David Schildknecht, Robert Parkers Weintester für Deutschland, hat sich intensiv mit dem Jahrgang 2010 befasst und kommt in der jüngsten Ausgabe des Newsletters The Wine Advocate zu dem Ergebnis: „Ein teilweise erschreckend guter Jahrgang“. Ein so profunder Bericht über die Schwierigkeiten eines Jahrgangs ist schon lange nicht mehr erschienen.
Insgesamt 102 Weingüter hat David Schildknecht im letzten Jahr besucht, dabei über tauend Weine des Jahrgangs 2010 probiert – „keinen vor dem Spätsommer“, wie er betont: after having settled down. Sein Urteil fasst er in der am 23. Dezember 2011 erschienenen Ausgabe des Parker-Newsletters The Wine Advocate so zusammen: „Ich bin dankbar, eine beträchtliche Anzahl von Rieslingen probiert zu haben, die wahnsinnig komplex, packend, vibrierend sind.“ Fazit des Amerikaners: „ein teilweise erschreckend guter Jahrgang“.
Das Urteil des Amerikaners steht im Gegensatz zu den Resümees vieler deutscher Journalisten, die den Jahrgang 2010 schon ziemlich früh heruntergeschrieben hatten. Allerdings gibt auch Schildknecht zu, dass nicht alles, was diese Jahreszahl auf dem Etikett trägt, zu Lobgesängen Anlass gibt. Seine Formulierung „teilweise erschreckend gut“ deutet an, dass Rieslingliebhaber selektiv vorgehen müssten, um die Spreu vom Weizen zu trennen.
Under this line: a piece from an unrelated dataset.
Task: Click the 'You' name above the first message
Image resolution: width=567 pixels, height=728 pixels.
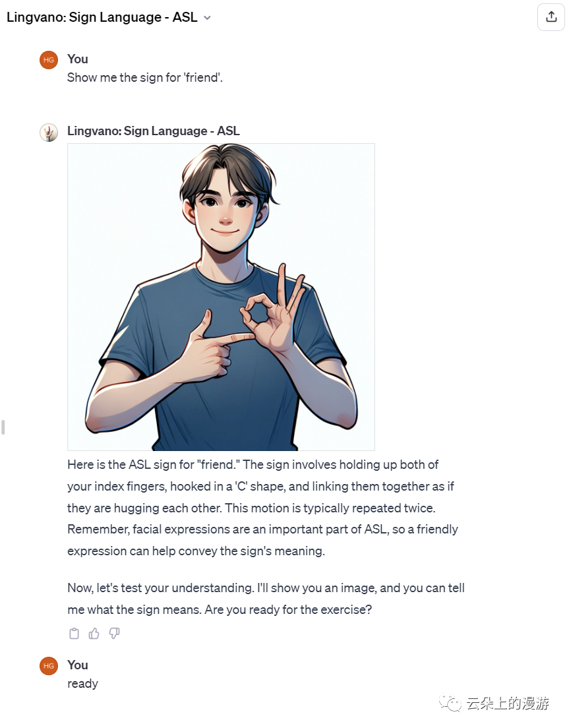Action: click(x=78, y=59)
Klaus-Peter Keller produziert „Stoff für Legenden“
Seine bislang veröffentlichten Reports über die Anbaugebiete Rheinhessen und Nahe zeigen, dass der Jahrgang zumindest in der Spitze Weine hervorgebracht hat, die den „Stoff für Legenden“ bieten könnten – und zwar nicht nur bei den edelsüßen Weinen. In Rheinhessen erreicht Klaus-Peter Kellers trockenes Großes Gewächs Brunnenhäuschen-Abtserde mit 96/100 Punkten die höchste Bewertung: „cremige Textur bei größtmöglicher Kraft und Leichtigkeit“.
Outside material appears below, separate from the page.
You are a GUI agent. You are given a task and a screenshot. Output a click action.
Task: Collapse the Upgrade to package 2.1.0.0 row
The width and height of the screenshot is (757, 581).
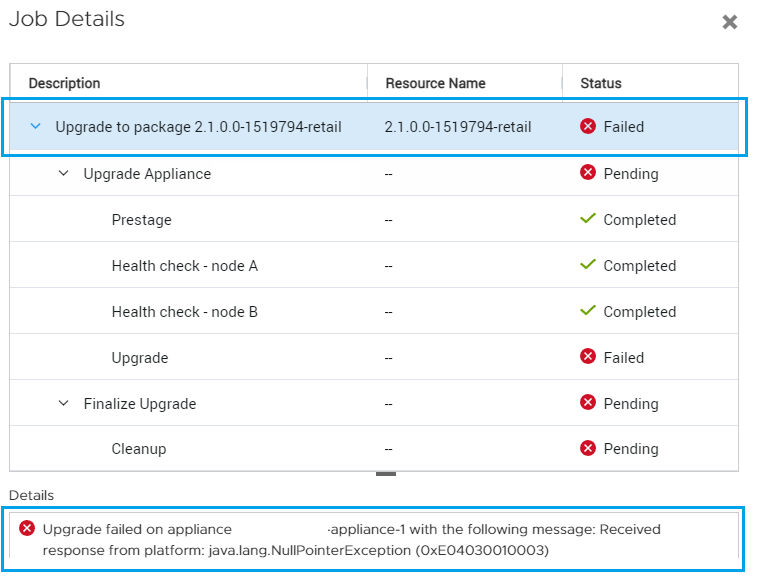click(36, 127)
Mit deutlichem Abstand, aber immer noch hoch in den Punkterängen, folgen die GG’s von Gunderloch (Niersteiner Pettenthal) und Wittmann (Westhofener Brunnenhäuschen) mit 92/100 Punkten. Dahinter rangieren Battenfeld-Spanier mit seinen GG’s (Hohen Sulzer Kirchstück und Florsheimer Frauenberg) sowie – überraschend – der Nicht-VDP-Betrieb und Message-in-the Bottle-Winzer Stefan Winter mit seinem Lagen-Riesling Dittelsheimer Geyersberg zu 17,90 Euro – alle jeweils mit 91/100 Punkten.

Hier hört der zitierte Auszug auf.